So in my last post I talked about how I basically got rejected by a girl, but then the next day she changed her mind, and we've been going out for a couple of weeks now, and it's been absolutely amazing. So I'm extremely happy about it, and I only hope it lasts.
One strange thing about the situation is that I feel like I can't admit to myself (Of all people) that I love her. In fact I find myself questioning it. When really, I know I do. I'm pretty sure it's because of my first love, who ended up cheating on me. I'm not sure why, but I think maybe I'm just afraid to admit that I love the new girl because maybe I feel like that'll just make it feel worse if things don't work out. It's ridiculous on many levels.
I feel it though. I mean after my first girlfriend I didn't date anyone for about a year, and within that time I met this girl. She was the first girl to actually take my mind off of Ellie (The first), and I felt something for her but it was basically just a "crush" (I hate using that word). After a lot of time it has evolved though. I mean she's the first girl I've felt anything like this for since Ellie. And actually typing this out has really helped me put it in perspective actually.

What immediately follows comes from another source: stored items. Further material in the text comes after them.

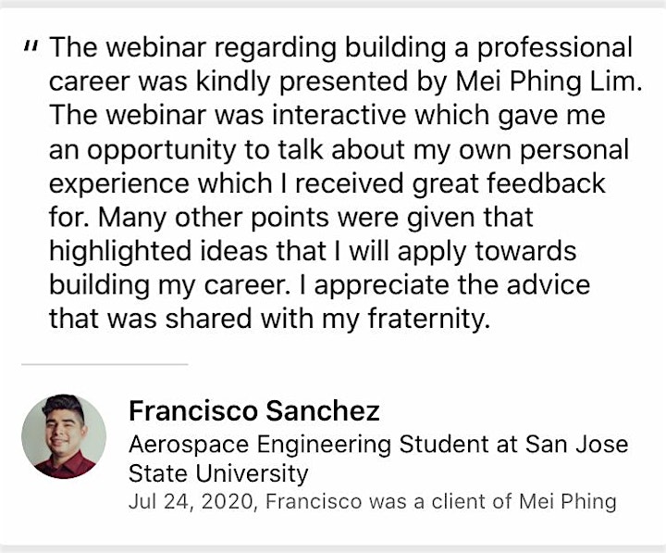666x553 pixels.
Task: Click the 'State University' headline text
Action: [218, 474]
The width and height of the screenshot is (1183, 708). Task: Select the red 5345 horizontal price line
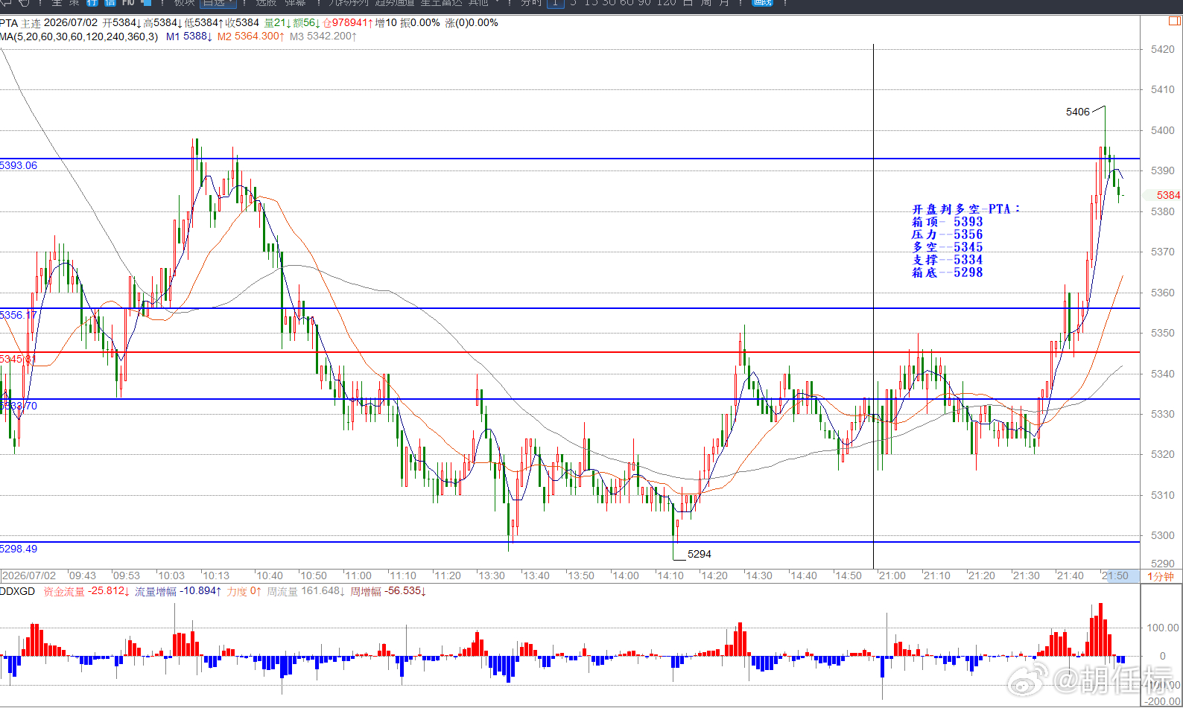[570, 352]
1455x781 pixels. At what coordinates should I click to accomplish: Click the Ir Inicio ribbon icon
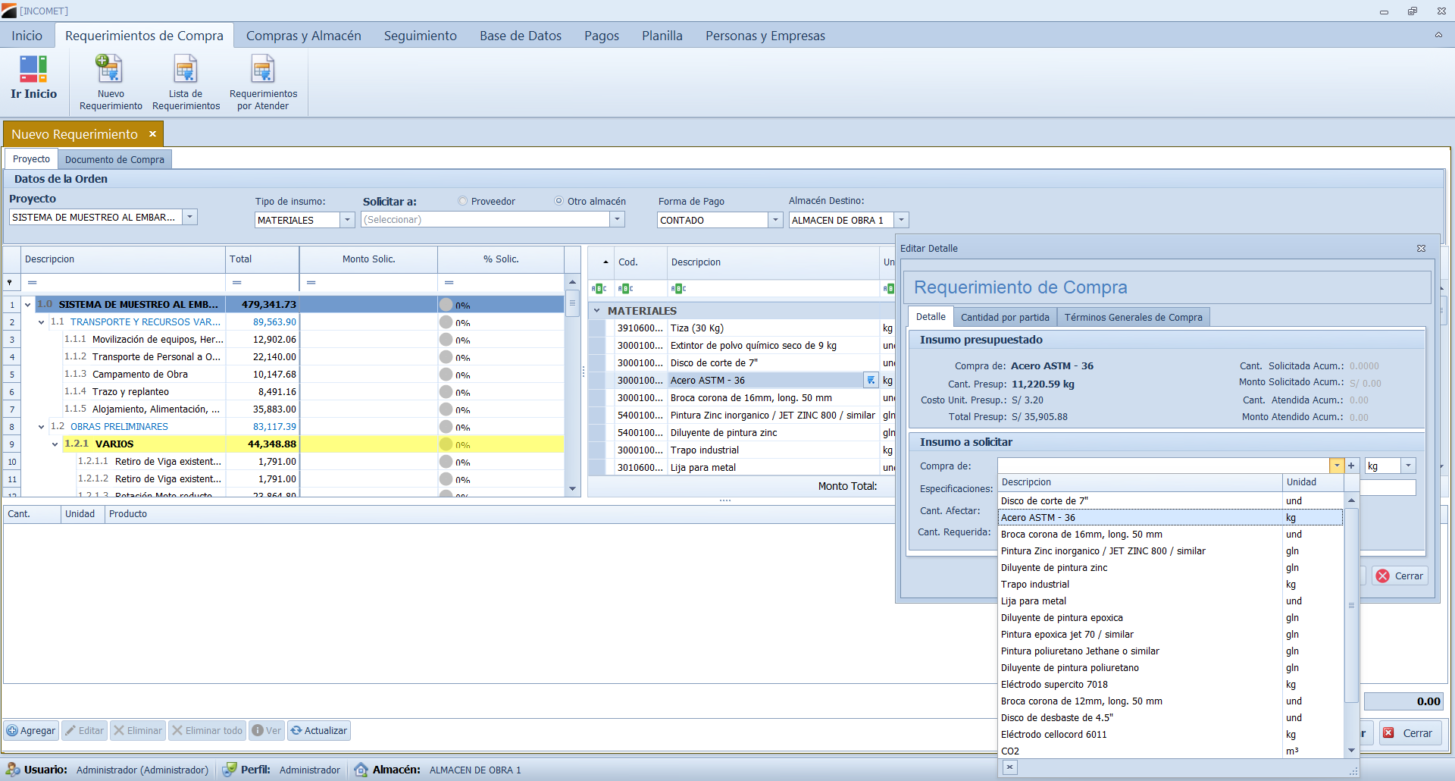[33, 70]
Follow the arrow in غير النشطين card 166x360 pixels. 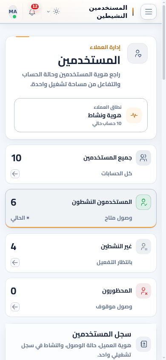(15, 263)
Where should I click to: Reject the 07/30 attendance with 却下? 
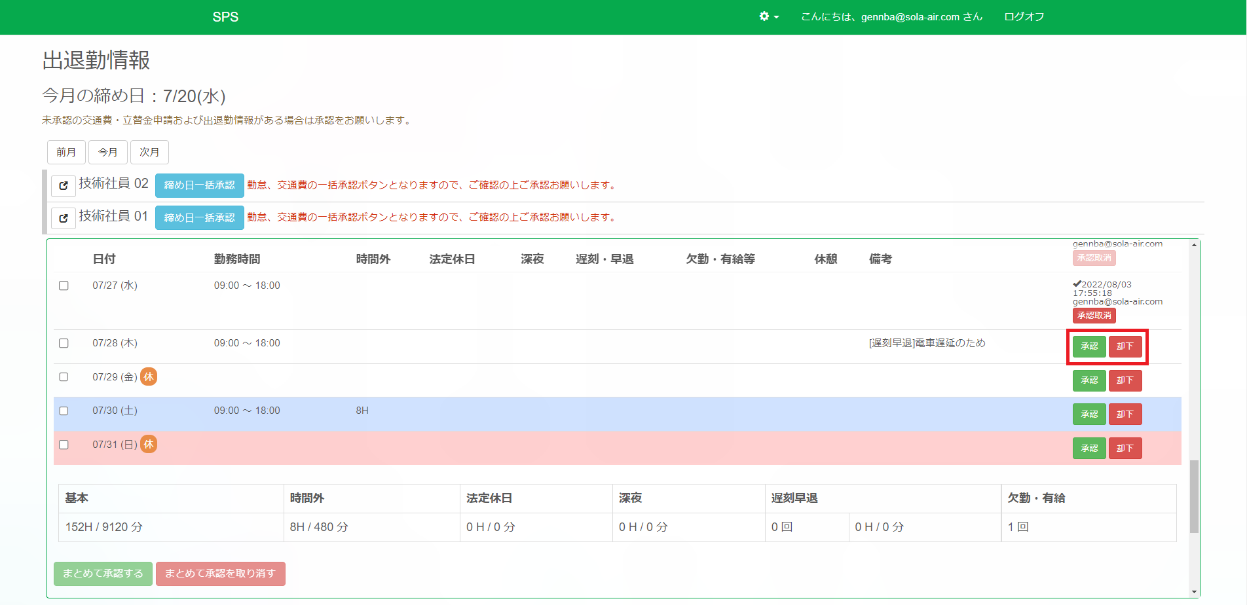[x=1125, y=414]
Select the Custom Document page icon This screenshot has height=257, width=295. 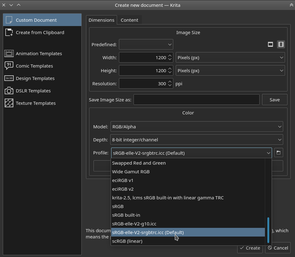tap(9, 20)
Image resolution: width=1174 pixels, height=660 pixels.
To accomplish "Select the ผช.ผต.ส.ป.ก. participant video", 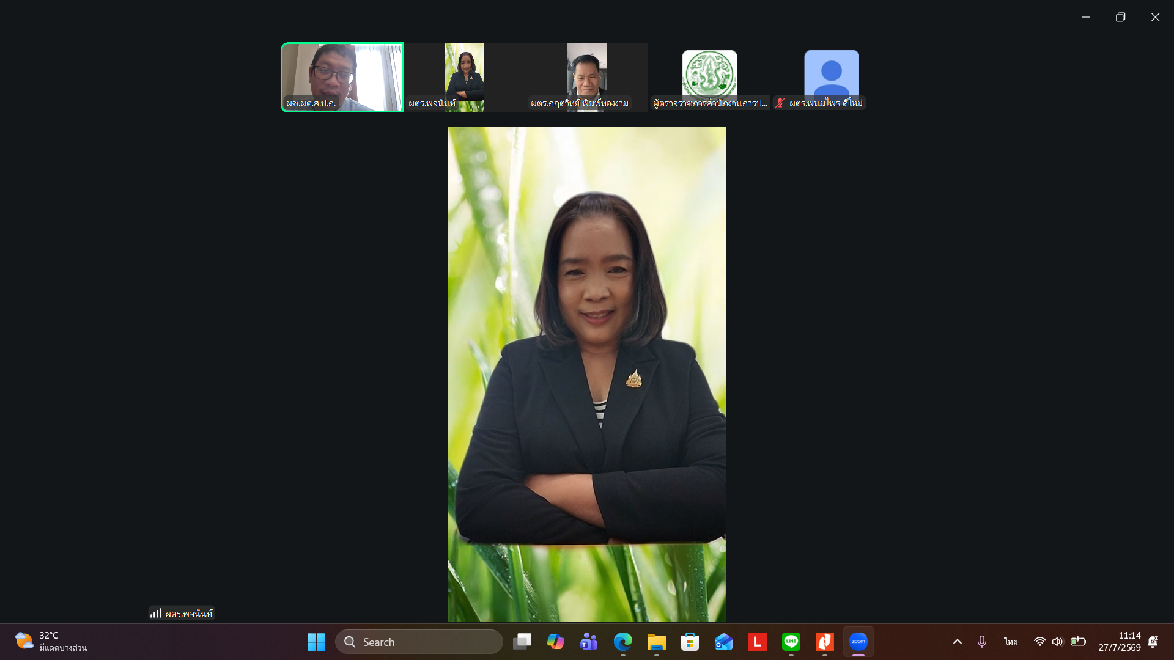I will pyautogui.click(x=342, y=77).
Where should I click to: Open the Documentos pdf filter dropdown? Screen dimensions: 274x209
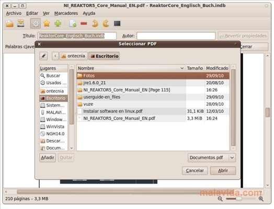212,158
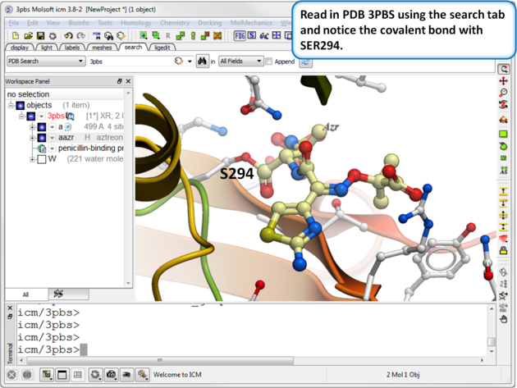517x388 pixels.
Task: Toggle display square for aazr molecule
Action: (41, 138)
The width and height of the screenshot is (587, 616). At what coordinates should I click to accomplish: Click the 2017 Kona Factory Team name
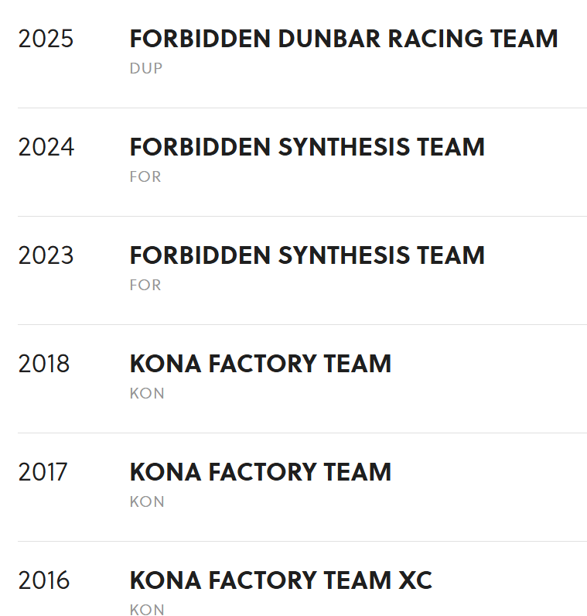click(x=261, y=472)
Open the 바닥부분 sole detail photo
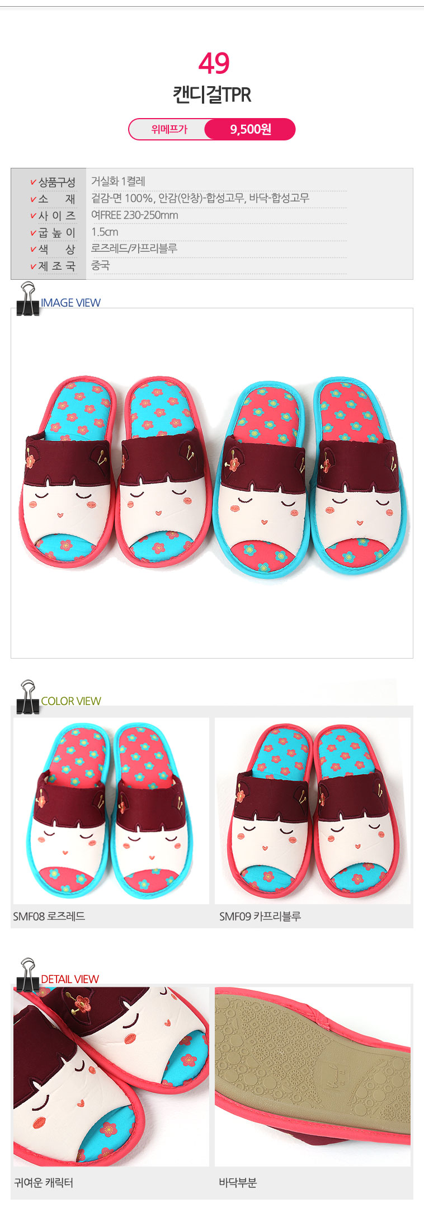The image size is (424, 1231). (313, 1077)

So I guess I have no choice to admit this to myself (And her), that I love her. And that's the truth.
But now I'm going to divert a bit to say something else: I'm currently listening to Sage Francis's album "Road Tested," and it's amazing. Sage is my hero. Seriously. It just needs to be said.
Anyway, I guess that's enough for now, I have so much I can say but I think I'll cut it off here, I got the important stuff down. :)
Evark
Don't even worry about qualifying it, man. Enjoy what you got if you still got it. When the both of you feel comfortable with calling it love, things'll get there.